On sunday, I saw a sister protectively hugging her little brother. He, in all his childlike innocence, irritated another kid. The kid pushed him to his sister and told her to take care of her brother.
She pulled him close, and wrapped her arms around him.
And when I looked in her eyes. I didn't see annoyance or a look of irritation, but acceptance of the fact that she was his guardian. And deep ungrudging unbias love. Maybe because blood is thicker than water, and she has accepted the fact that she is responsible for his safety. Not everybody accepts such responsibilities nowadays.
Yet she loves him simply because he's her brother.
Today, I saw the same scene. The siblings were around a decade older, though this time the roles were reversed. The brother was the older sibling and the sister the younger sibling. She helped him to his feet, and stuck by him, despite him pushing her away, in his drunken stupor.

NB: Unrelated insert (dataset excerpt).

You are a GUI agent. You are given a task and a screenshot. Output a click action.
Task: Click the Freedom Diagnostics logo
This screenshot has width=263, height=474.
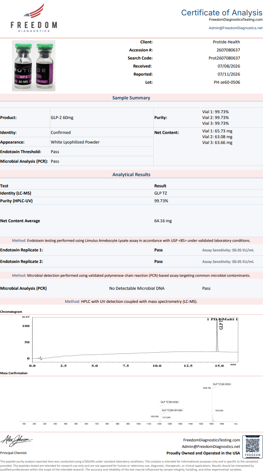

Perhaps in the future, when she has a quiet moment to herself, when troubles overwhelm her, and darkness creeps upon the windowsill, the scene of him pushing her away might replay in her mind. She might sob, she might tear, despite her brother living oh so near.
Yet, it was with love that she stuck by him, and it is love that will see them true. Not bonded by gender or race or language or religion, but by blood. The same blood that beats within their hearts.
Two hearts are better than one.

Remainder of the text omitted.